- [What is expected]: Print out all of the data below, keeping it identical to the original.

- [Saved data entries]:
┌────────
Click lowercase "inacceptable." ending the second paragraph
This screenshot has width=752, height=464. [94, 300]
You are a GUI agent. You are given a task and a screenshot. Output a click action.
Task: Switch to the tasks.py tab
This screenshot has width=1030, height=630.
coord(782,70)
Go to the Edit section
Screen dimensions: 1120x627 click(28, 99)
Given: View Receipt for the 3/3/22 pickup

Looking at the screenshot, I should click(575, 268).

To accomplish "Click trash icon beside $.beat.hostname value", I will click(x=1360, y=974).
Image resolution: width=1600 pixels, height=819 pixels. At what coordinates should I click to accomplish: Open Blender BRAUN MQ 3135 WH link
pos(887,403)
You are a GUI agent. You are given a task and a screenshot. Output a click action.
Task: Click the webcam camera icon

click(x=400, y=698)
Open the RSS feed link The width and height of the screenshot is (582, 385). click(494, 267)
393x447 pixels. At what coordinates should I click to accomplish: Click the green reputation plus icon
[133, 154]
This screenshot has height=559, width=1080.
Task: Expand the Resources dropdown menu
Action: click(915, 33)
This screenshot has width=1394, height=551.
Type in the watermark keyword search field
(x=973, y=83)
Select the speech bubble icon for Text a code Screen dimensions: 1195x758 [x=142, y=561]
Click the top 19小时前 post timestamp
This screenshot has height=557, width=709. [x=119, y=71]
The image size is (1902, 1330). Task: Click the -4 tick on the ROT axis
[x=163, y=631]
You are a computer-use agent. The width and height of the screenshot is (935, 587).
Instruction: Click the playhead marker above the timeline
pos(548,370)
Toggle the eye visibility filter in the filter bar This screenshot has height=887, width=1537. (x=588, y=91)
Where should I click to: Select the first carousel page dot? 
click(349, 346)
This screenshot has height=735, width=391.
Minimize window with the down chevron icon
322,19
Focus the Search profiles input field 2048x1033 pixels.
└────────
- [Answer area]:
Click lowercase "inacceptable." ending the second paragraph
This screenshot has width=752, height=464. [94, 300]
You are a GUI agent. You are given a task and a screenshot. Output a click action.
Task: Switch to the tasks.py tab
This screenshot has width=1030, height=630.
coord(782,70)
Go to the Edit section
Screen dimensions: 1120x627 click(28, 99)
Given: View Receipt for the 3/3/22 pickup

Looking at the screenshot, I should click(575, 268).

To accomplish "Click trash icon beside $.beat.hostname value", I will click(x=1360, y=974).
Image resolution: width=1600 pixels, height=819 pixels. At what coordinates should I click to accomplish: Open Blender BRAUN MQ 3135 WH link
pos(887,403)
You are a GUI agent. You are given a task and a screenshot. Output a click action.
Task: Click the webcam camera icon

click(x=400, y=698)
Open the RSS feed link The width and height of the screenshot is (582, 385). click(494, 267)
393x447 pixels. At what coordinates should I click to accomplish: Click the green reputation plus icon
[133, 154]
This screenshot has height=559, width=1080.
Task: Expand the Resources dropdown menu
Action: click(915, 33)
This screenshot has width=1394, height=551.
Type in the watermark keyword search field
(x=973, y=83)
Select the speech bubble icon for Text a code Screen dimensions: 1195x758 [x=142, y=561]
Click the top 19小时前 post timestamp
This screenshot has height=557, width=709. [x=119, y=71]
The image size is (1902, 1330). Task: Click the -4 tick on the ROT axis
[x=163, y=631]
You are a computer-use agent. The width and height of the screenshot is (935, 587).
Instruction: Click the playhead marker above the timeline
pos(548,370)
Toggle the eye visibility filter in the filter bar This screenshot has height=887, width=1537. (x=588, y=91)
Where should I click to: Select the first carousel page dot? 
click(349, 346)
This screenshot has height=735, width=391.
Minimize window with the down chevron icon
322,19
Focus the Search profiles input field 2048x1033 pixels.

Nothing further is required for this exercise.